The main Elgato Stream Deck Mobile app is free with a trial available, but then it costs $2.99 per month or $25 per year to use.
Touch Bar Simulator
If you want the Touch Bar interface but don't care about touching it with your finger, a free app may do the job.
Touch Bar Simulator for macOS recreates the Touch Bar experience directly on your Mac's desktop. Touch Bar Simulator works just like the real thing, except you use a mouse and click items instead.
Touch Bar Simulator mimics the physical Touch Bar interface, viewable as a macOS window.
Taking the form of a floating window that can be docked to the top or bottom of the screen, the Touch Bar Simulator is managed from the menu bar, which also offers options to load it from boot, display it on all screens, opacity configuration, and even to quickly hide and reveal the bar.
To get it running, you will need to change some security settings on your Mac regarding downloaded apps, but after that and a quick reboot, it's all onscreen and functional.
BetterTouchTool
BetterTouchToolis an application for macOS that lets you heavily customize the various inputs you have available for your Mac, including things like the Trackpad, the Magic Mouse, the Magic trackpad, and standard mouse and keyboard presses.

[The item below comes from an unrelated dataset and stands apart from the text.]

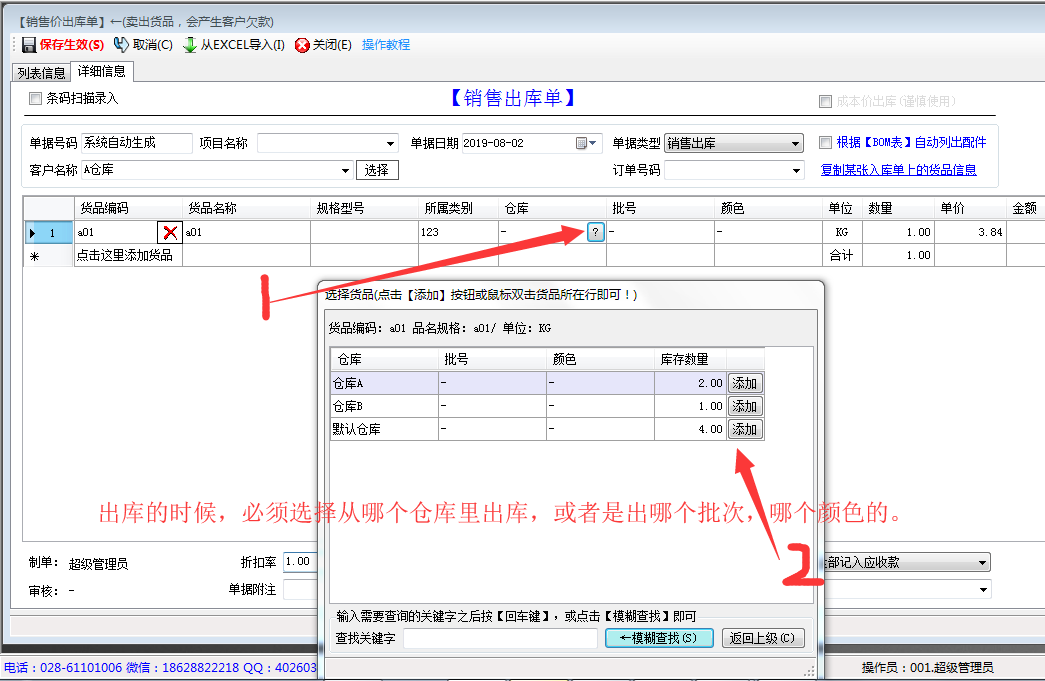
Task: Check the 根据【BOM表】自动列出配件 option
Action: pos(825,142)
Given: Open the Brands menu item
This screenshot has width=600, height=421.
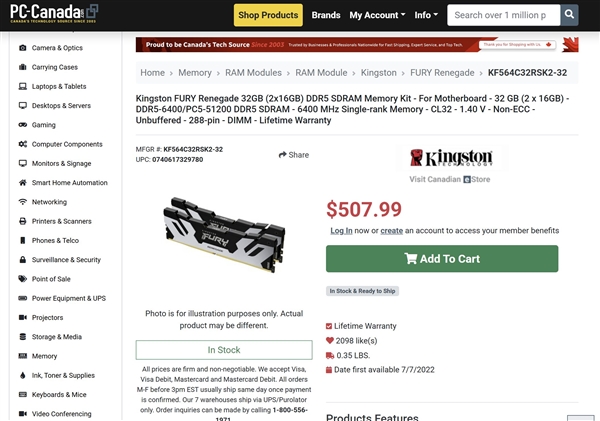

It also includes features to customize the Touch Bar for MacBook Pro models equipped with one, but one early 2022 update adds something more useful. The developers call it the "Notch Bar."
The BetterTouchTool Notch Bar.
Designed to sit in the space either side of the notch on a MacBook Pro's screen, it sits above the menu bar in macOS and provides the same sort of functionality as the Touch Bar. Namely that you can trigger functions and shortcuts from it whenever you want.
It also includes two modes you can switch between, with Widget Mode and Menubar Mode showing different categories of shortcuts for you to use.
Available with a 45-day trial, BetterTouchTool is $9 for the standard license, $21 for the Lifetime license. It is also available as part of a SetApp subscription.